■ **WORK REQUIRED**
Nothing but the lines from the one with "The height and" through the end of the listing should be reproduced, each exactly and with pictures omitted.

■ **MATERIAL SHOWN**
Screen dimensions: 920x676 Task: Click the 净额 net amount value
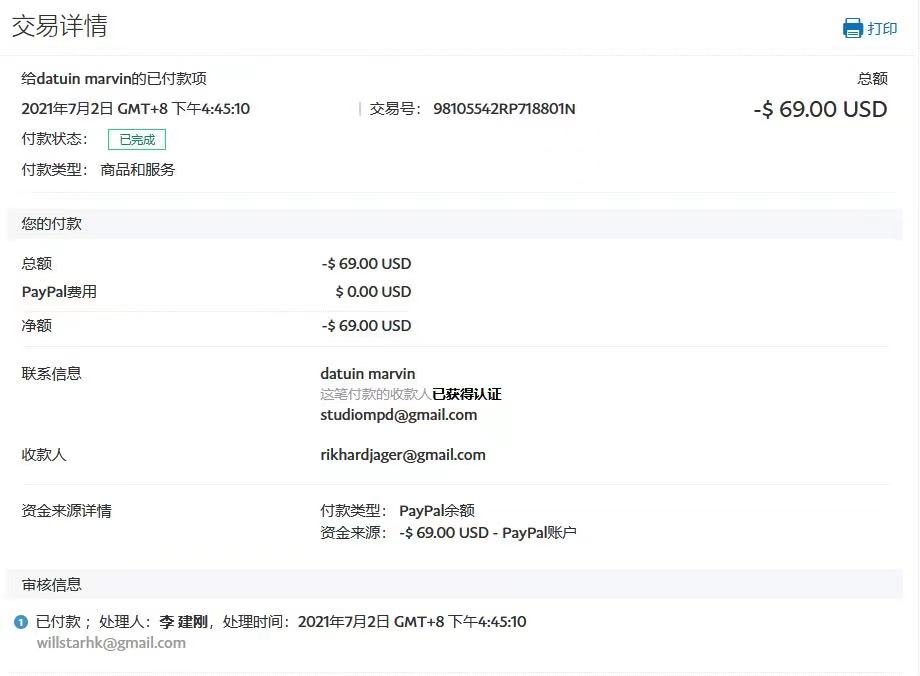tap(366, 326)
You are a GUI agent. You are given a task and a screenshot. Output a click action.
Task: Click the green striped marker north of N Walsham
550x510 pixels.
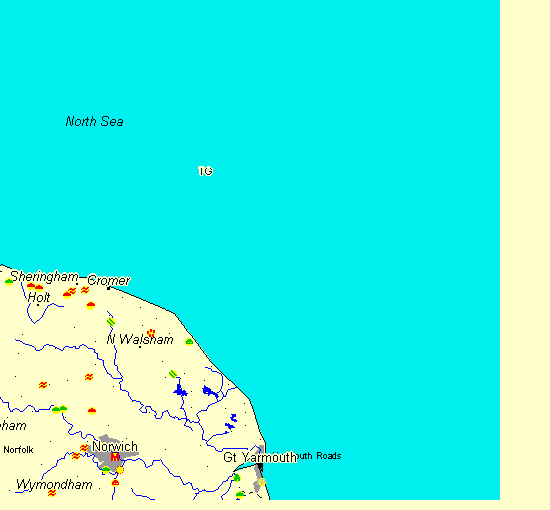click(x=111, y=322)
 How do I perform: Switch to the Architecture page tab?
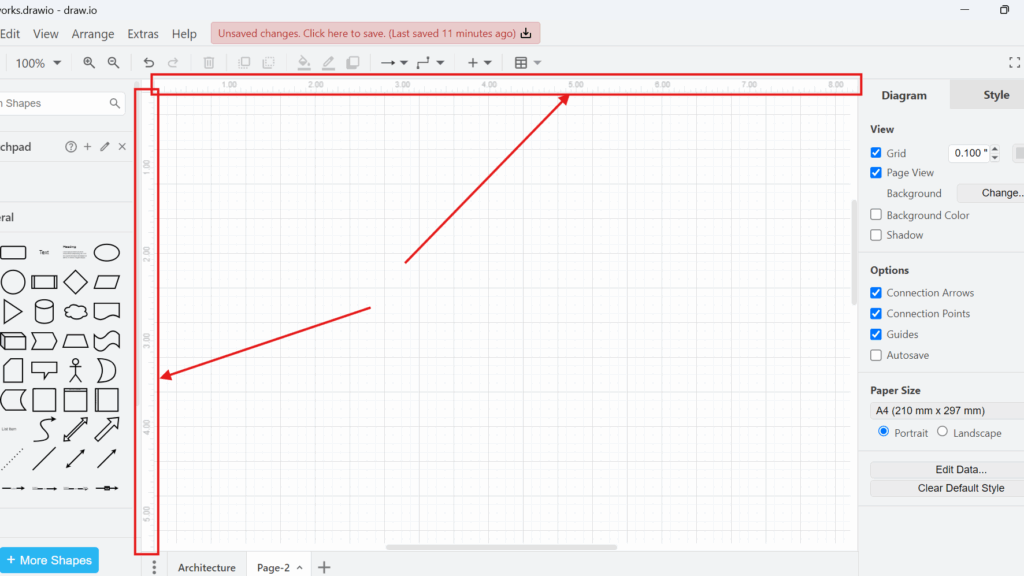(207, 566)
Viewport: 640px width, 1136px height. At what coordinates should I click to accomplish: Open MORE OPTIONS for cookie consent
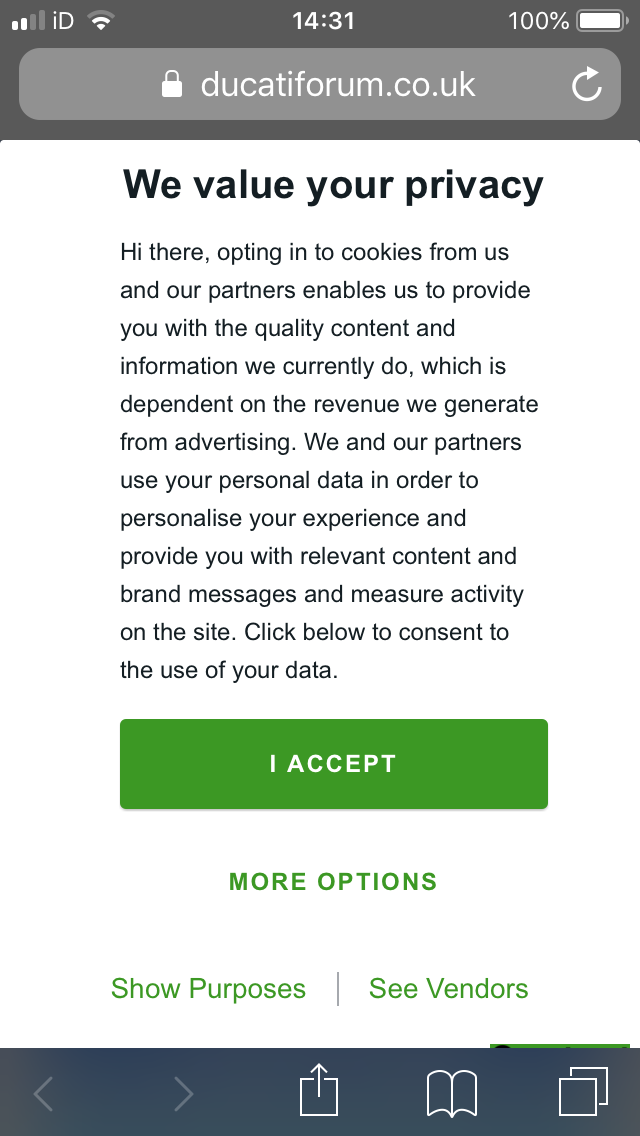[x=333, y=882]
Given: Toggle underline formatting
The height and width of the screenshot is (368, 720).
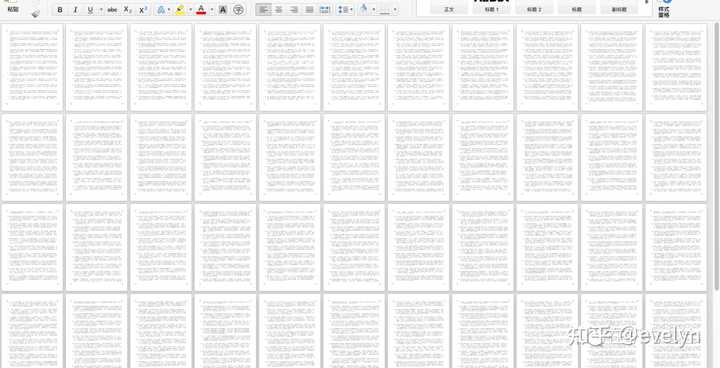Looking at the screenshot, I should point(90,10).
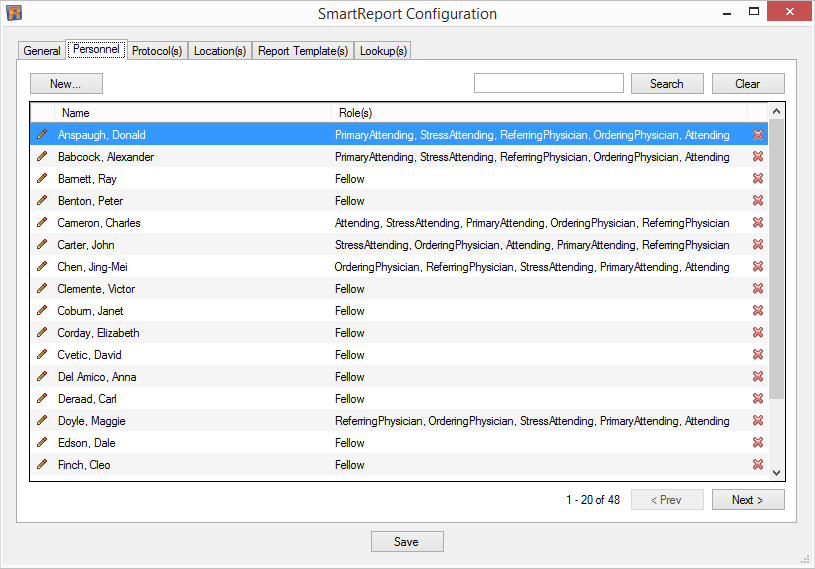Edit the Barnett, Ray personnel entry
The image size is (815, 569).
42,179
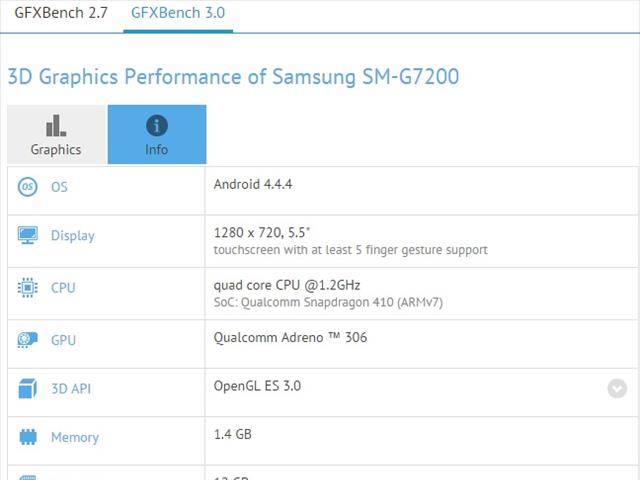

■ **ANSWER AREA**
The height and width of the screenshot is (368, 720).
Looking at the screenshot, I should point(90,10).
Edit the Barnett, Ray personnel entry
The image size is (815, 569).
42,179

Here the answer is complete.